If you like damping rates of stock BMW 5'ers, with the consequent stock ride quality, I recommend Boge or Koni. For a firmer, more overtly sporting ride, go with Bilstein HD or Bilstein Sport, Boge Turbo Gas (which are somewhat softer) or Koni yellow. All out sporty ride, short of coilover suspension? Koni adjustable shocks or KYB's if you are on a budget (warning - KYB shocks are very stiff and not in the same league as Bilstein or Koni with regard to quality and lifespan. However, they are certainly an upgrade over anything worn out!). Some Bilstein shock experts think both the HD and Sport have the same valving, but the stroke is simply shorter on the sport models. The sports are your best bet for use with lowering springs. The stroke length is considered to be unimportant for use with lowering springs according to a few BMW experts. In the past, you were led to believe that using lowering springs with standard stroke length dampers would lead to rapid shock or strut wear, but this may not be true. The throw is shorter, and fully compressed position is the same and that is what counts. The worst thing that would happen is that some of the stroke length potential is taken up and not utilized by using a shorter spring. This comes as a relief to many BMW enthusiasts concerned that using H&R or similar springs with newer stock or Bilstein HD's would have a deleterious affect on their car's suspension components lifespans.

E34 BMW 5 Series Control arms (aka aluminum wishbones)

Aluminum is lighter and stiffer than steel. Aluminum control arms are available for e34 5 series BMWs. E31 8 series arms will work, but they have spherical bearings vs the E34 rubber bushing-equipped ones. If you are just looking to replace the bushings, BMW dealers do not sell them separately, but aftermarket suppliers do.

Choosing Springs for your E34 BMW 5 Series
If you choose to upgrade from the stock springs, you are faced with a ton of brand and model choices. The most popular spring manufacturers seem to be H&R, whose sport springs drop the car roughly 1.3" Front and 1" in the rear while providing a moderately stiff ride; Eibach, whose springs are similarly stiff with a similar drop compared to H&R; Racing Dynamics, whose springs are slightly softer, but still stiffer than stock with a mild 1" front and .75" rear drop; Bavarian Auto, whose sport springs offer close-to-stock ride quality with a 1.5" front and 1" rear drop; Dinan, whose sport springs lower the car about as much as OEM 540i Sport (sport package) springs, and OEM M5 springs, the rear s of which will not work without self-levelling suspension (the fronts work just fine).

Matching Shocks and Springs for Your E34
In order of increasing stiffness:

  • Original ride: Original springs or Bavauto springs with Boge
  • Slightly stiffer ride: Original springs or Racing Dynamics springs with Bilsteins HD.
  • Moderately stiff ride: H&R or Eibach or Racing Dynamics springs with Boge.
  • Moderately stiffer ride: H&R or Eibach or Racing Dynamics springs with Bilsteins Sports/HD.

    If you want to lower the car and keep the OEM ride quality, go with the Bavauto springs.

    E34 Sway Bars (Also called anti-roll bars)
    Sway bars tie the lower suspension components together accross the front and the back, they affect the car oversteer and understeer.
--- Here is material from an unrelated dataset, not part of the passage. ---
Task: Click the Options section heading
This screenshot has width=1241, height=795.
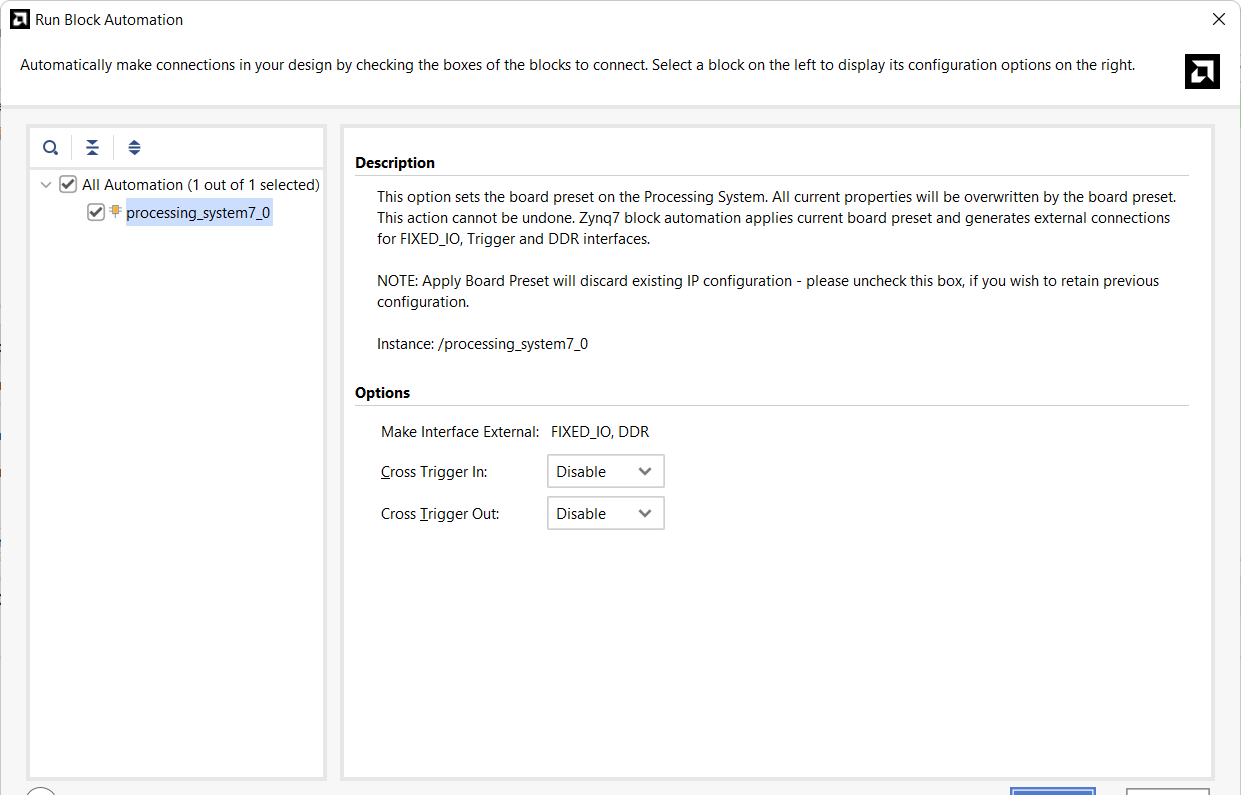Action: point(383,393)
Bigger sway bars improve stability while cornering, the best setting is fully soft for the front and hard for the back. Stock E34 models usually have 23mm Front and 16mm rear bars. Cars equipped with factory sport suspension have 24mm front and 18mm rear sway bars. The M-Technic equipped cars and N. America-spec M5 models have 25mm front and 18mm rear bars. Eibach and Racing Dynamics are popular aftermarket providers for sway bars. The Eibac kit comes with a 26mm front and 13mm rear. The Racing Dynamics setup includes a 27mm and 19mm swaybar setup. The euro spec 3.8l E34 M5 had a 25mm bar, as did the rare M5 touring. 1994 and 1995 european M5's had 19mm rear swaybars, for all you Ebay and Ebay.de shoppers!
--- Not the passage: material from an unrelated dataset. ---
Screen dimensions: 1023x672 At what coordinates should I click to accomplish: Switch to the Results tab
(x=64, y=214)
    Go with oem rubber bushings with larger sway bar if you want less harshness and vibration. As far as strut bars, also called strut braces or strut tower bars, they are designed to link the two strut towers together. A good strut brace reduces flex in the strut towers when the car is cornering. The tendency to flex is magnified with lowered cars. Good strut bars are a must if ever plan on taking your E34 BMW to the track. They improve chassis stiffness, making the the steering quicker and more responsive. Watch out for junk Ebay strut bars that are adjustable - they are compromised in design and useful for aesthetic purposes only haha!

  • BMW Differentials Part II: Diagnosing, Repairing, Removing, Replacing, Fluid Changes

    If your BMW is exhibiting symptoms of differential problems, you can rebuild your existing differential, and use a new ring and pinion gearset from BMW to change your gear ratio. Those with cars that already have limited slip differentials with the rato they prefer will want to go this route. Be warned: BMW gearsets are not cheap. Figure $500 - 900 at the dealer and a bit less used. The course of rebuilding the differential in a E24, E28, E30, E34, or E36 BMW will also require assorted bearings, seals and other bits. On top of this, you will need to figure a good four to five hours labor with the diff out of the car, and another two hours for removal and installation.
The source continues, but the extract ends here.